The proliferation of orbiting satellites from space aware countries, including New Zealand and Australia, has generated significant interest in i) detecting irregularities of orbiting extended objects, such as low Earth orbit satellites and ii) characterising large pieces of space debris using photometric data. The need for enhanced resolution can be achieved using adaptive optics, which can provide real-time compensation of atmospheric turbulence, dramatically improving performance of ground-based telescopes to rival that of space telescopes.
Without adaptive optics, the resolution of ground-based telescopes is limited by the severity of turbulence, characterised by Fried's coherence length, r0. A diffraction limited 1m telescope can theoretically resolve a low Earth orbiting satellite at 500 km down to 0.3m. However, due to turbulence, e.g., where r0 = 5 cm, the same telescope would only be capable of resolving an area over 6m. For a geostationary satellite orbiting at 35,700 km, the diffraction limited resolution is 22m, however resolution through a 5 cm coherence cell would be 450m.
Estimating a distortion function caused by atmospheric turbulence as it varies both spatially and temporally is a key requirement. Once acquired, such a function can be used to enhance photometric data, in theory, to near diffraction limited performance. Natural guide stars (NGSs) or laser guide stars (LGSs) can be used as beacons to measure distortion near a target object. Given the probability of finding a faint (mv=12 or brighter) NGS within 145 rad of a target near the Galactic plane at 5%, LGSs can be placed near a target. However, technical issues concerning LGS generation, deployment, and maintenance, exist. Through the use of three or more faint background stars acting as beacons, we propose the use of atmospheric tomography to estimate turbulence anywhere within the metapupil of a telescope over a wide field-of-view. Our group specialises in wide field imaging and extremely sensitive wavefront sensor designs. Employing this technology, we will track low Earth orbit satellites whilst measuring the distortion function of several natural guide stars and use these data to improve the resolution of photometric data over sequences of an orbiting satellite’s trajectory.

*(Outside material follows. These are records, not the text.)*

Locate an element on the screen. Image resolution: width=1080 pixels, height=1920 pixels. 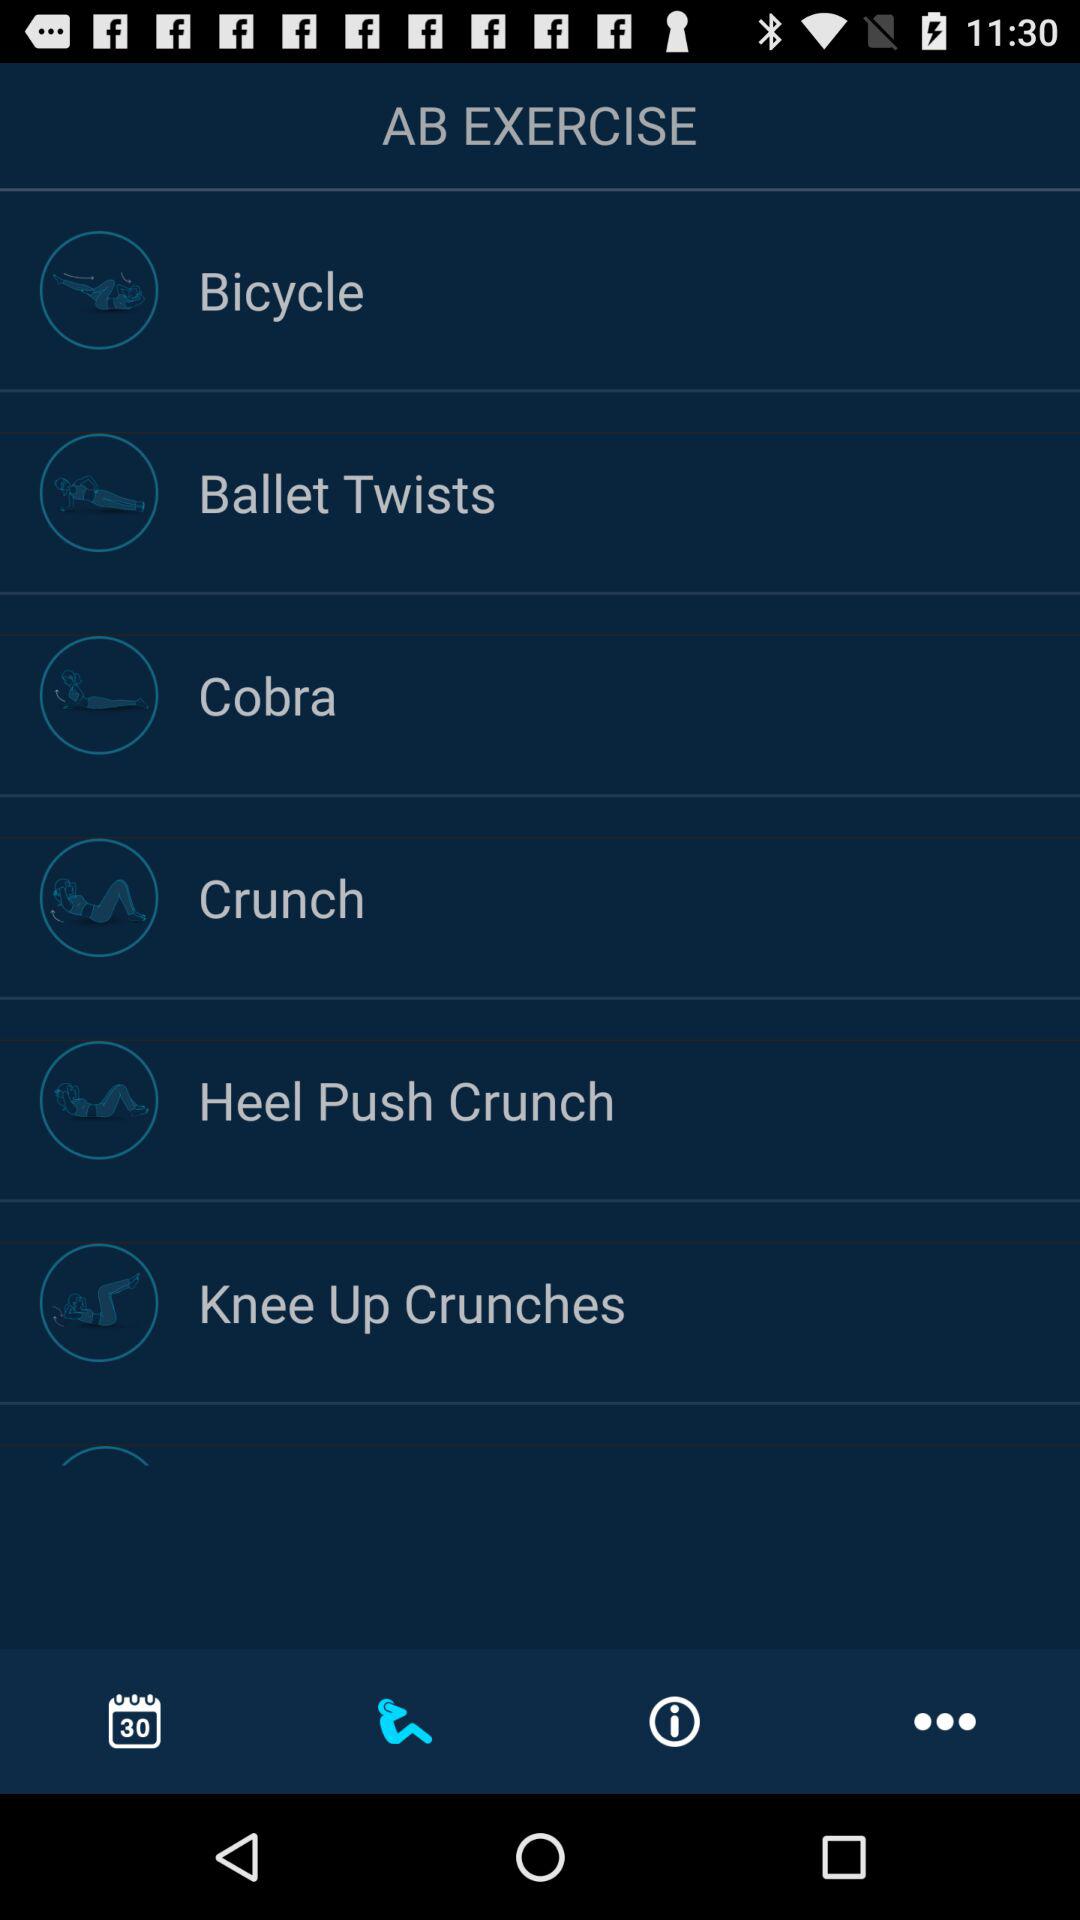
flip until the bicycle is located at coordinates (639, 290).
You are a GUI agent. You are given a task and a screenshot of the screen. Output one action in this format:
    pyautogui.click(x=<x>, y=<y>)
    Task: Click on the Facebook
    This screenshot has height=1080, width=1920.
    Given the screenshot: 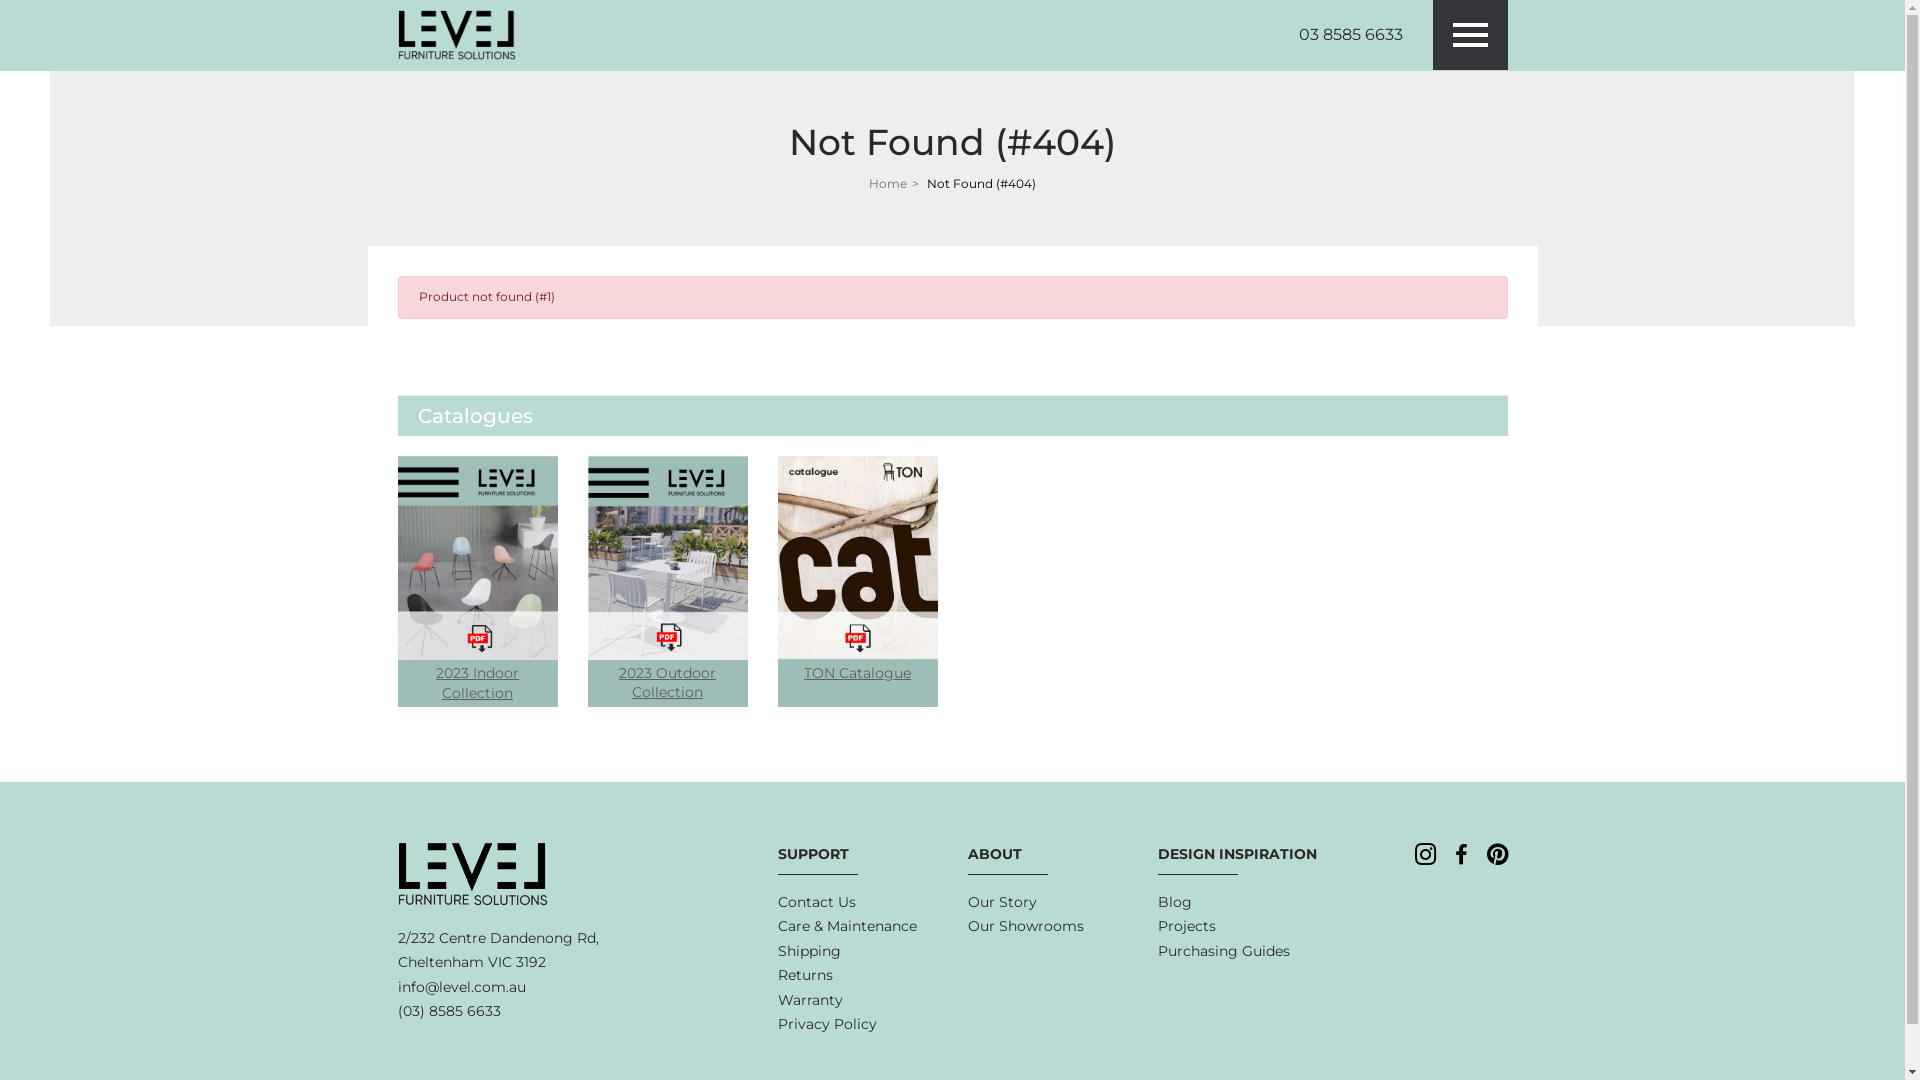 What is the action you would take?
    pyautogui.click(x=1460, y=857)
    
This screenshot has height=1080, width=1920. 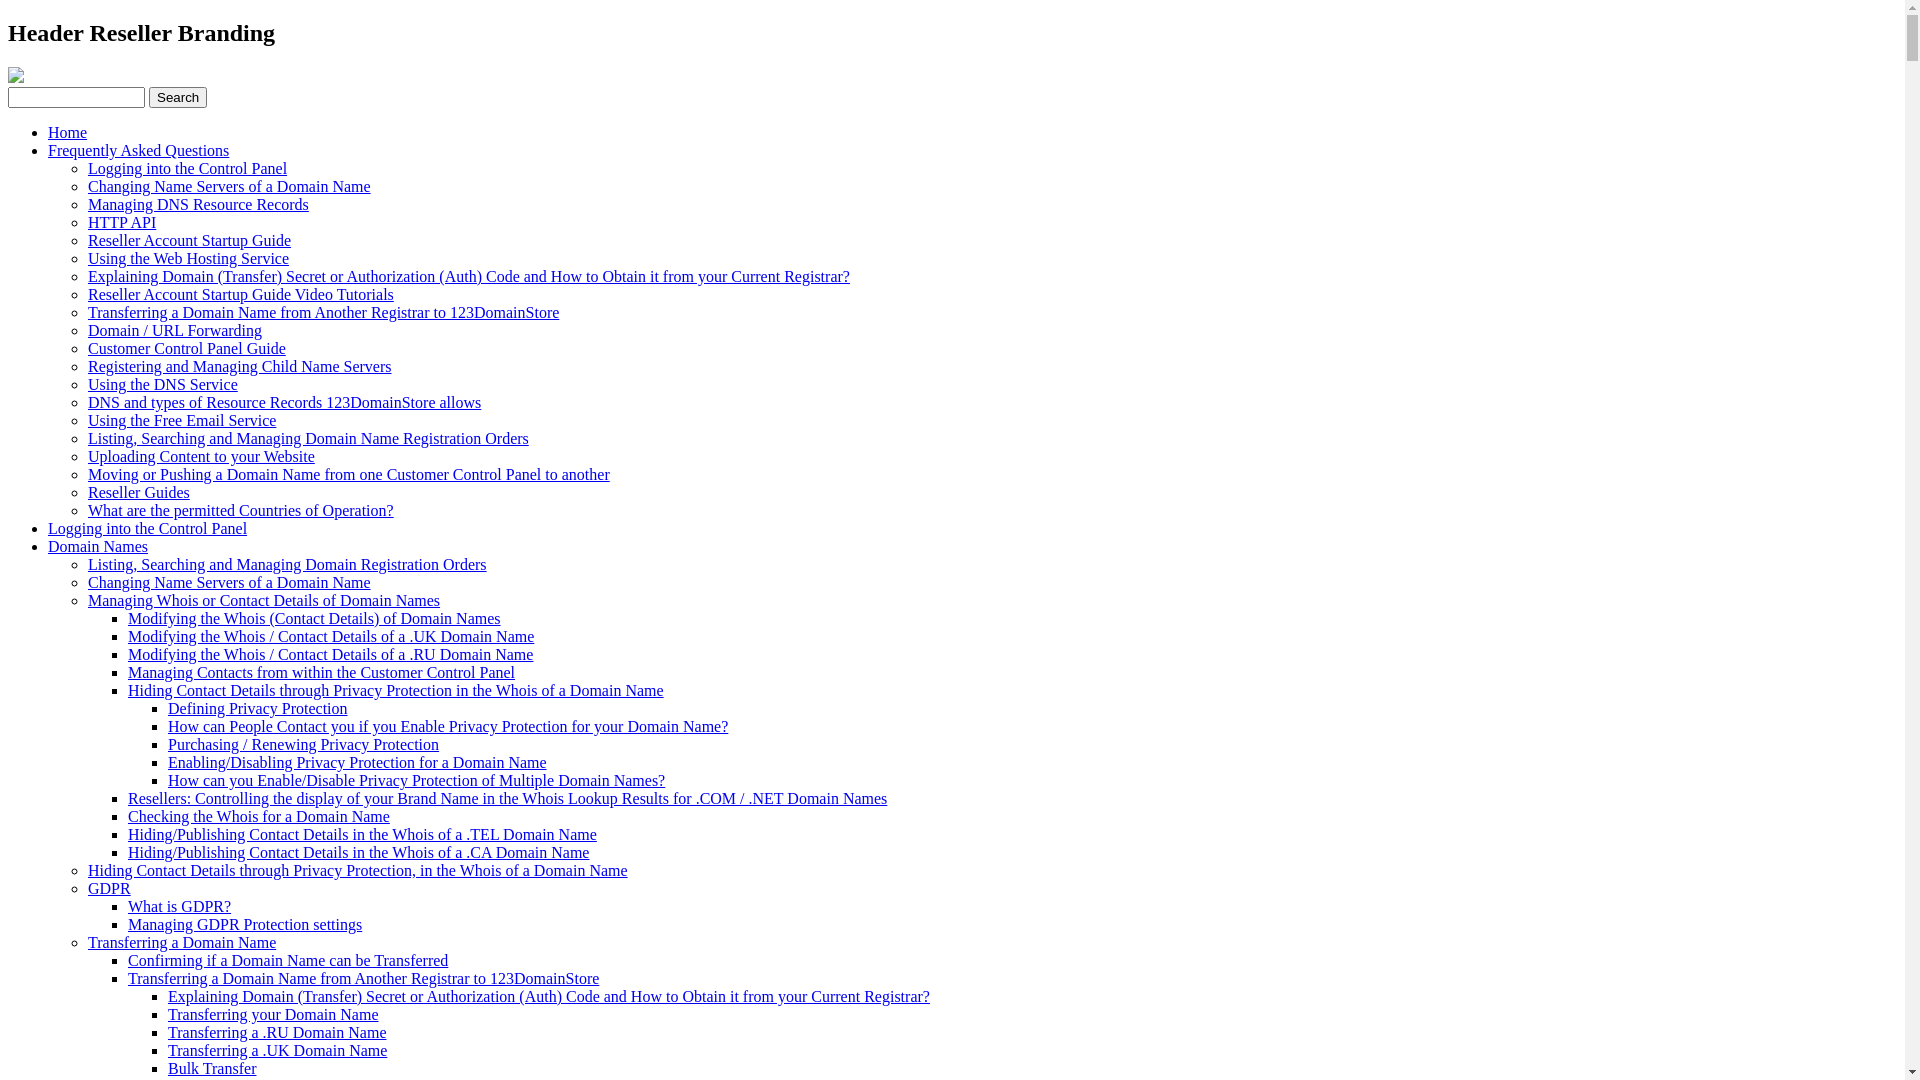 What do you see at coordinates (187, 348) in the screenshot?
I see `Customer Control Panel Guide` at bounding box center [187, 348].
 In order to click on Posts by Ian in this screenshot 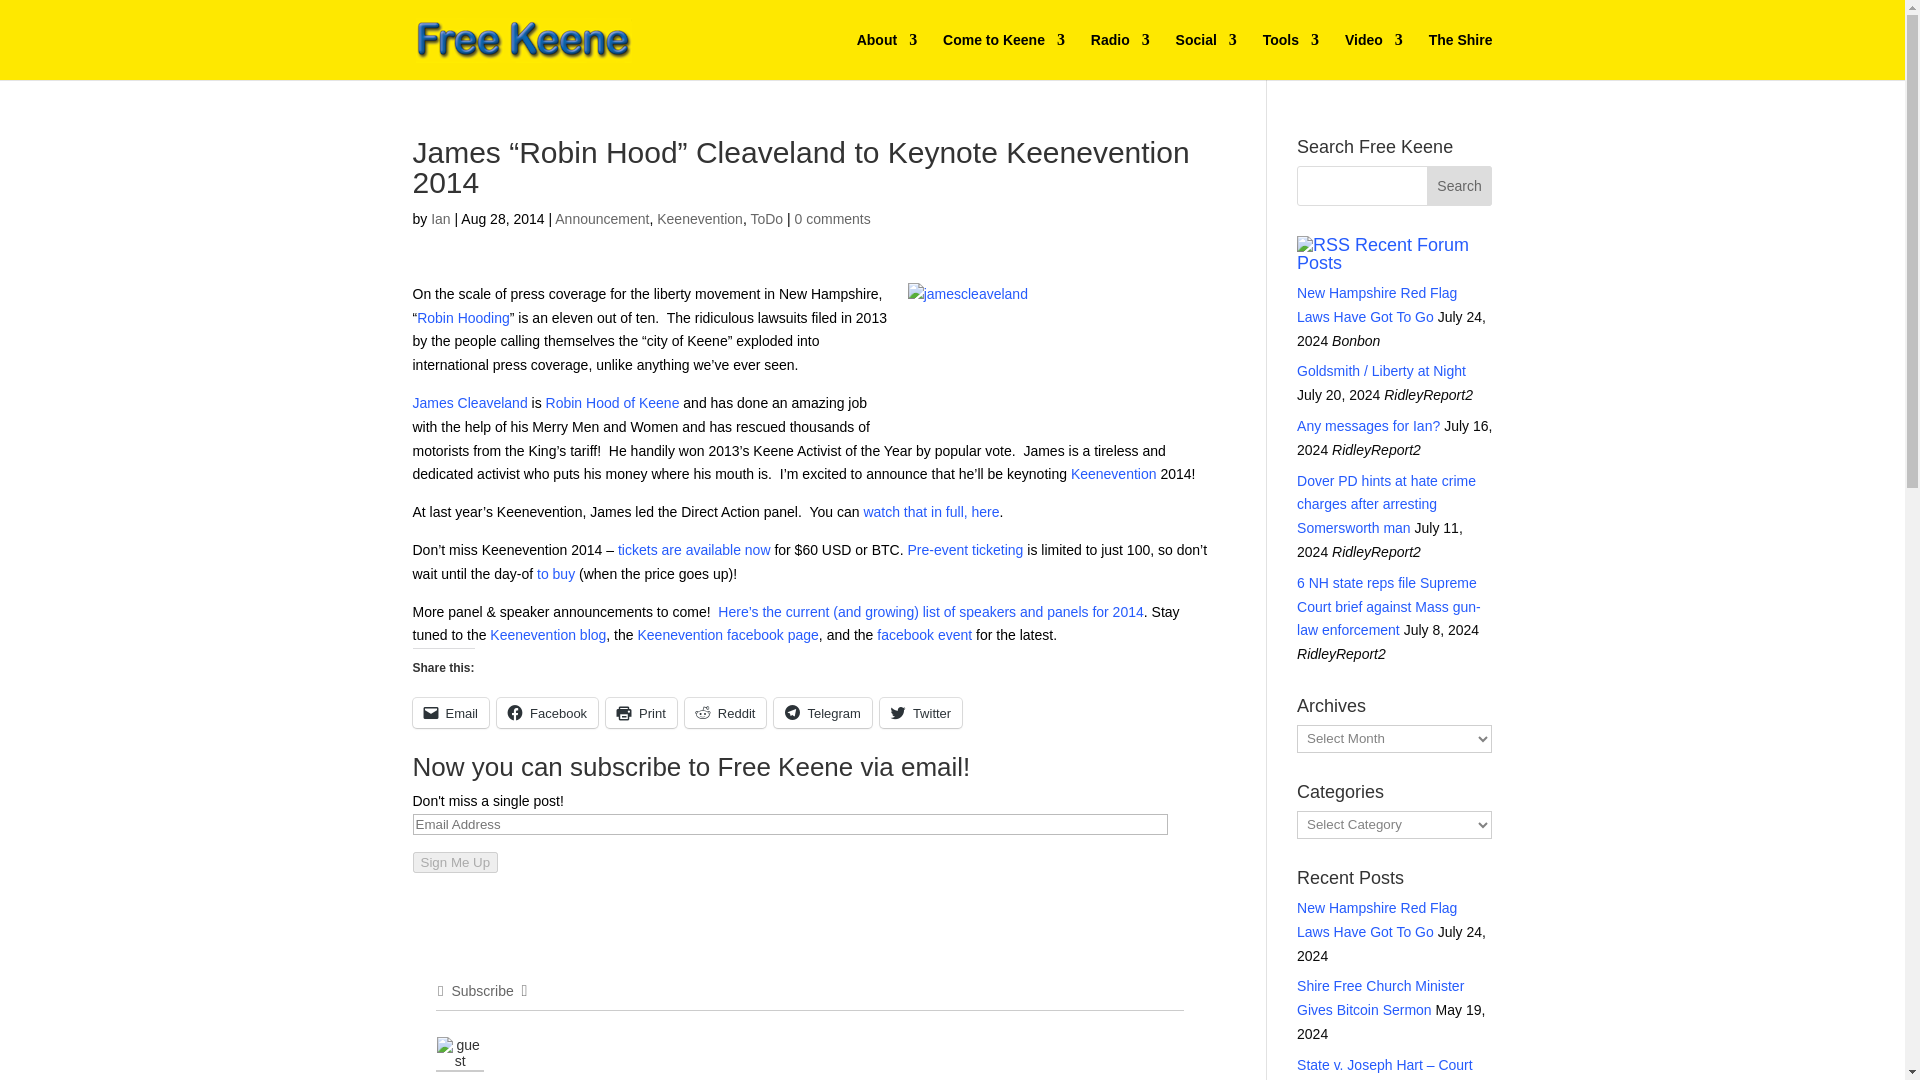, I will do `click(440, 218)`.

Our simulations show that processing independent measurements of turbulence in layers from each NGS is simplified using a trained artificial neural network. A reservoir computer is a recurrent neural network that can be trained with off-axis, anisoplanatic aberration regions, or "patches". Wide-field wavefront sensors provide NGS phase estimates over such regions that can contain a target object. Given a priori position and trajectory knowledge of a satellite or large debris object, subsequent tomographic evaluation using reservoir computing and deconvolution can improve resolution. In this paper we outline a tomographic method to estimate low order aberrations which can be used to restore image and light curve data from extended orbiting objects for detection and classification.